When the boys were doing the activities depicted in their schedule books without much help, we carefully faded the instructor's guidance, and finally, his presence. Near the end of the study, although we changed the order of the photographs and even added new photographs, the boys continued to follow their schedules without prompts from adults and, on average, they were "on-task" or appropriately engaged during 91% to 99% of our observations.

These youths, who previously experienced considerable difficulty in pursuing and finishing activities, and in making transitions from one activity to the next, now independently completed six different activities without adult help! They looked very competent.

Imagine yourself transported to another culture. You do not understand the lauguage spoken there, and do not have a guide or translator. People ask you where you would like to go and what you would like to do, but you cannot comprehend or respond to these questions. This scenario describes the plight of many youngsters with autism who, because of their severe language deficits, are unable participate in decisions about their own activities and daily schedules. Not surprisingly, this lack of control over the events of daily life often appears to be associates with tantrums and disruptive behavior-we would probably tantrum too if we were never allowed to decide when to ear, what tasks to do next, or which leisure activity to select.

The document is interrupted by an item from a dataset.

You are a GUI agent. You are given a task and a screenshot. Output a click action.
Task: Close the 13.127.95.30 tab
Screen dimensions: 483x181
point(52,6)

Photographic and written activity schedules provide a framework for helping children with autism learn to make choices. If we provide careful and systematic instruction, they not only learn to follow schedules, but they also learn to sequence their own activities, and to choose leisure activities that follow structured teaching sessions, homework, or home-living tasks.

Social Interaction
Pursuing our daily activities inevitably requires social exchange. But social interaction is a key deficit for children with autism, and one that should be addressed as soon as possible. Although discrete-trail training is often used to teach children with autism to imitate words, phrases, and sentences and to make verbal responses when requested to do so, this approach is not representative of the give-and-take of ordinary conversation. In discrete-trail teaching, the parent or teacher asks a question or gives an instruction and waits for the child to respond. And youngsters learn to respond and then wait for the next instruction. In deed, many children appear to become dependent upon adults' verbal prompts-instead of initiating social interaction they wait for others to do so. But in typical conversation, either partner may initiate, often with observations or comments, rather than with questions or directions, and one person may make several statements before the other replies.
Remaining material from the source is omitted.